### [Tasks for this exercise]
1. In the interview text on Nigerian gas pricing, what price per thousand standard cubic feet did the government reduce domestic gas to?
2. Revise the records between the line holding "Screen dimensions: 705x381" and the line holding "I will coord(713,550).", inclusive, changing "Move tool" to "Hand tool", and reproduce only those lines.

‘The Nigerian Government’s Chokehold on Gas Pricing Is a Major Disincentive’ - Africa’s premier report on the oil, gas and energy landscape.

‘The Nigerian Government’s Chokehold on Gas Pricing Is a Major Disincentive’

Sunday Okunbor, General Manager, Commercial at NDWestern Ltd, an E&P independent, is concerned about the Nigerian Government’s predilection for arbitrary price control in the domestic gas market.

“As government is prone to abrupt changes in the policies, we find ourselves strenuously adjusting and adapting”, he told Africa Oil+Gas Report ‘s  Akpelu Paul Kelechi in an interview.

Okunbor advanced that his company is concerned about “how to survive the current price reduction that the government passed last year through the minister of petroleum resources, from $2.50 per thousand standard cubic feet (Mscf) to $2.18 per thousand standard cubic feet.

“It’s a been a major one for us plus the lingering debt that Power sector incurs as they offtake our gas. It is hurting to us”.

Allowing that “what is being owed the (NPDC/NDWestern) Joint Venture by the country’s power sector is over ₦100Billion”, he said “it’s a lot of money so and what that means is that we have to source for money elsewhere to continue running the business. it’s a major problem and we’re doing everything at the advocacy level and also trying to get the government to see reasons why this money actually has to be paid….”

 Okunbor said that his company cannot trigger or exercise the terms of the contract because any attempt to do that will be seen as a sabotage against the government because cutting off gas to the thermal power plants “means that there won’t be power, there won’t be light to the populace and that’s what we don’t want to do. So, we find ourselves begging and at the same time, rendering services to these people without getting the necessary payment for the services”.

Below are excerpts of the full interview:

You handle the commercial side of the Natural Gas business for NDWestern. How has it been like?

### [Data extract]
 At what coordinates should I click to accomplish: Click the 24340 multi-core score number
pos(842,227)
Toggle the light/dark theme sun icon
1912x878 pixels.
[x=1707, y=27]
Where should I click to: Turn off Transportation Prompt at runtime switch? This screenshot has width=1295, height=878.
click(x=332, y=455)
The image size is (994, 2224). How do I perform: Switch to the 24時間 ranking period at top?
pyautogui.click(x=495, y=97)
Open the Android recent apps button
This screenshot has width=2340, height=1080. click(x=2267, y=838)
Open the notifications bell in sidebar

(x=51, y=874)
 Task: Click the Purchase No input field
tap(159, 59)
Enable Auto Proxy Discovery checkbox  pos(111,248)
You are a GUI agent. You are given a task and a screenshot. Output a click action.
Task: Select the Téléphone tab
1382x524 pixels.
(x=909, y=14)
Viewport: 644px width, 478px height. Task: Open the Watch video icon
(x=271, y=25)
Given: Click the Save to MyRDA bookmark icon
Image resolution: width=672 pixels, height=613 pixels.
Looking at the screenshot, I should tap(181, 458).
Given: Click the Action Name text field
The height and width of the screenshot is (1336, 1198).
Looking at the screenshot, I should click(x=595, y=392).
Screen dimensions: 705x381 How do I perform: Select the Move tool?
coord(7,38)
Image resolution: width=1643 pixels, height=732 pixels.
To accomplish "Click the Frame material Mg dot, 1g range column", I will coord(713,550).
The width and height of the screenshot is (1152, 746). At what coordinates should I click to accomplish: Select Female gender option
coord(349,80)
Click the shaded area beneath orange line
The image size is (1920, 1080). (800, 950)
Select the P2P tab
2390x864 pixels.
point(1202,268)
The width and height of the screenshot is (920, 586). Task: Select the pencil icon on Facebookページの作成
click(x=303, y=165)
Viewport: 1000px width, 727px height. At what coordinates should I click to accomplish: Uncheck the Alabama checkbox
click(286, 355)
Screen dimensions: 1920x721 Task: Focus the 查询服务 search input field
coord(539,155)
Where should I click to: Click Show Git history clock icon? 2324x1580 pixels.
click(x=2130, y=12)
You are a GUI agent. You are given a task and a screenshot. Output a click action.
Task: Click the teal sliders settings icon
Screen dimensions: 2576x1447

### [Answers to the problems]
1. $2.18 per thousand standard cubic feet

2.
Screen dimensions: 705x381 How do I perform: Select the Hand tool?
coord(7,38)
Image resolution: width=1643 pixels, height=732 pixels.
To accomplish "Click the Frame material Mg dot, 1g range column", I will coord(713,550).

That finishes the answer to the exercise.